The construct has a vendor nickname, "super agent," and a more academic one, "multi-agent AI." In plain English, it is a layer of software that holds a conversation and, instead of stopping at a chat answer, hands the underlying task to the specialized system best suited for it. One bot stays at the surface for the user. Behind it, a handful of narrower agents handle the work in human resources, finance, IT, retail or accounting. The promise is that the employee or operator never has to know which system to open next.
Levi Strauss & Co. is the clearest named example of the model in a public deployment today. The retailer has built specialized AI agents across its HR, finance, IT and retail operations and is layering what it calls a "Super Agent" orchestration tier on top of them using Microsoft Foundry, Microsoft's platform for building and wiring AI agents. Jason Gowans, Levi's chief digital and technology officer, framed the project in company-published interview material as a "wholesale workplace transformation," citing the speed required of a direct-to-consumer retailer. Sheena Kunhiraman, the company's vice president of HR technology and analytics, said the human-and-agent collaboration inside Levi will center on augmentation and "giving time back," language the company has used throughout the rollout. Because that material is published by Microsoft rather than independently audited, the architecture is best read as Levi's self-reported blueprint for the model, not as an outside-verified outcome.

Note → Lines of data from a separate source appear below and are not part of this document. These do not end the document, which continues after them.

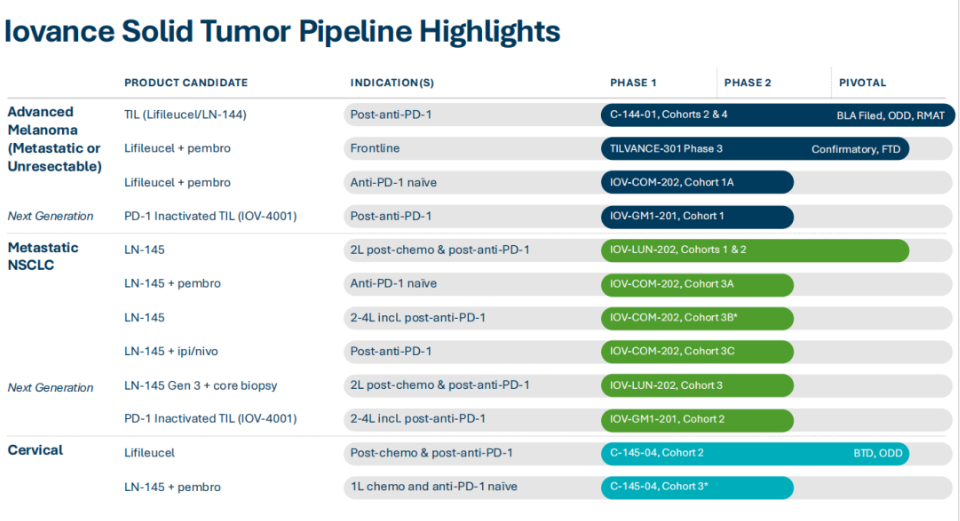The image size is (960, 521).
Task: Click the Metastatic NSCLC category label
Action: click(x=43, y=257)
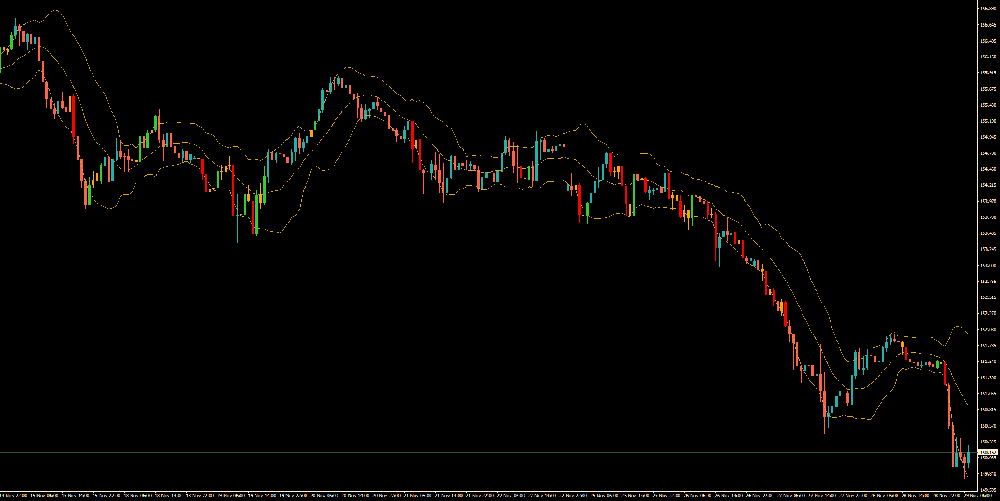Select the yellow candle atop the last consolidation
Image resolution: width=1000 pixels, height=501 pixels.
(x=902, y=348)
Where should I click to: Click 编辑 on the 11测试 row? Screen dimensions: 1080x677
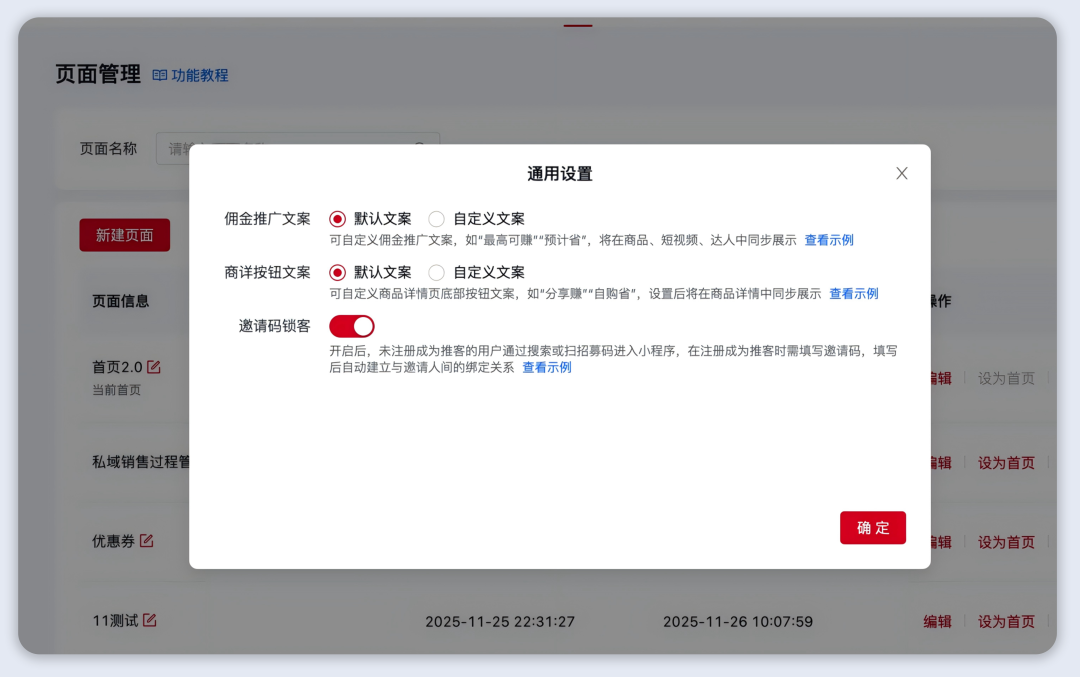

That is not the only place the pattern shows up. Goldman Sachs is testing AI agents built with Anthropic's Claude, a large language model from the AI lab Anthropic, to handle transaction reconciliation, trade accounting, client vetting and client onboarding. These are back-office functions historically resistant to automation because the volumes of regulatory data make mistakes expensive. PYMNTS and American Banker have reported the rollout as a pilot across several compliance and finance workflows, not as a fully productionized deployment. The cross-industry move is the point. The same doorway logic that runs a retailer's HR and retail operations is now being tested where the regulatory bar is higher.
How widespread is the pattern? Databricks's State of AI Agents 2026 report, cited by PYMNTS in February, found that multi-agent workflows grew more than 300% over "several months" as organizations moved from pilots to production. That is a vendor-research headline over an unspecified time window and should be read as a trend signal rather than a precise measurement. On the buyer side, PYMNTS Intelligence found that 43% of CFOs surveyed said agentic AI could have a high impact on dynamic budget planning, with nearly half already running AI in at least one finance workflow in production. The survey's sample size was not disclosed in the public reporting, so the figure is best treated as executive sentiment rather than hard budget reallocation.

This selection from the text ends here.